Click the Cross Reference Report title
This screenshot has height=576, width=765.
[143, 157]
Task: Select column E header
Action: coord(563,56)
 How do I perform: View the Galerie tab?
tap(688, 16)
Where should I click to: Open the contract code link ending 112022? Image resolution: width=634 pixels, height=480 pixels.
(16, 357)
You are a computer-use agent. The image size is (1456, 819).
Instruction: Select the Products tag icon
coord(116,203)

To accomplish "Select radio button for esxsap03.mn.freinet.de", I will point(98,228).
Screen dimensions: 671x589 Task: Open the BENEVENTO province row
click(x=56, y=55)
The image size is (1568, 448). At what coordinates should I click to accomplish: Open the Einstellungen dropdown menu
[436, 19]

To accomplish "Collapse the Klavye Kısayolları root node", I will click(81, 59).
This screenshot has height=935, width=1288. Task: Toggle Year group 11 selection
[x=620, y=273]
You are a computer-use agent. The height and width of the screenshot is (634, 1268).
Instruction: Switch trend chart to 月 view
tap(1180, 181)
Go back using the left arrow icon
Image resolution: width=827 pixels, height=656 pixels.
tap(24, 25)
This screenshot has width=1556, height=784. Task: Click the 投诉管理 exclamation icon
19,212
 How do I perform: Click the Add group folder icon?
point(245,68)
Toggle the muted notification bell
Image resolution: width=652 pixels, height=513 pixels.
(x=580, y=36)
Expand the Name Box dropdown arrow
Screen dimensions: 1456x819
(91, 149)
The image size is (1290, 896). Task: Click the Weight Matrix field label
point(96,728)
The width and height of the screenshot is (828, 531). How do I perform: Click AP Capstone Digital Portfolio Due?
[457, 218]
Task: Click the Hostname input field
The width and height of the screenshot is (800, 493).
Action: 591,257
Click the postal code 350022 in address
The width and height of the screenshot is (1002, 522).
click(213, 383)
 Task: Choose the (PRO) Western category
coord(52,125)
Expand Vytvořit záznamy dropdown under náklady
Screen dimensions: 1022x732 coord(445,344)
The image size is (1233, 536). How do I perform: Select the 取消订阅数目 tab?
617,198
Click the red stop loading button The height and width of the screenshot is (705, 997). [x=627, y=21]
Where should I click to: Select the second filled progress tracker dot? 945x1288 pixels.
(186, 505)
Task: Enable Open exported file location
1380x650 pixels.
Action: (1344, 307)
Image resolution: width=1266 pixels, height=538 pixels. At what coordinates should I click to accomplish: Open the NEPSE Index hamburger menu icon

● ● ● ●

AIM: Copy all of the data above word for word, keeping every line as it is.

EXERCISE SOLUTION:
Click the Cross Reference Report title
This screenshot has height=576, width=765.
[143, 157]
Task: Select column E header
Action: coord(563,56)
 How do I perform: View the Galerie tab?
tap(688, 16)
Where should I click to: Open the contract code link ending 112022? Image resolution: width=634 pixels, height=480 pixels.
(16, 357)
You are a computer-use agent. The image size is (1456, 819).
Instruction: Select the Products tag icon
coord(116,203)

To accomplish "Select radio button for esxsap03.mn.freinet.de", I will point(98,228).
Screen dimensions: 671x589 Task: Open the BENEVENTO province row
click(x=56, y=55)
The image size is (1568, 448). At what coordinates should I click to accomplish: Open the Einstellungen dropdown menu
[436, 19]

To accomplish "Collapse the Klavye Kısayolları root node", I will click(81, 59).
This screenshot has height=935, width=1288. Task: Toggle Year group 11 selection
[x=620, y=273]
You are a computer-use agent. The height and width of the screenshot is (634, 1268).
Instruction: Switch trend chart to 月 view
tap(1180, 181)
Go back using the left arrow icon
Image resolution: width=827 pixels, height=656 pixels.
tap(24, 25)
This screenshot has width=1556, height=784. Task: Click the 投诉管理 exclamation icon
19,212
 How do I perform: Click the Add group folder icon?
point(245,68)
Toggle the muted notification bell
Image resolution: width=652 pixels, height=513 pixels.
(x=580, y=36)
Expand the Name Box dropdown arrow
Screen dimensions: 1456x819
(91, 149)
The image size is (1290, 896). Task: Click the Weight Matrix field label
point(96,728)
The width and height of the screenshot is (828, 531). How do I perform: Click AP Capstone Digital Portfolio Due?
[457, 218]
Task: Click the Hostname input field
The width and height of the screenshot is (800, 493).
Action: 591,257
Click the postal code 350022 in address
The width and height of the screenshot is (1002, 522).
click(213, 383)
 Task: Choose the (PRO) Western category
coord(52,125)
Expand Vytvořit záznamy dropdown under náklady
Screen dimensions: 1022x732 coord(445,344)
The image size is (1233, 536). How do I perform: Select the 取消订阅数目 tab?
617,198
Click the red stop loading button The height and width of the screenshot is (705, 997). [x=627, y=21]
Where should I click to: Select the second filled progress tracker dot? 945x1288 pixels.
(186, 505)
Task: Enable Open exported file location
1380x650 pixels.
Action: (1344, 307)
Image resolution: width=1266 pixels, height=538 pixels. At what coordinates should I click to accomplish: Open the NEPSE Index hamburger menu icon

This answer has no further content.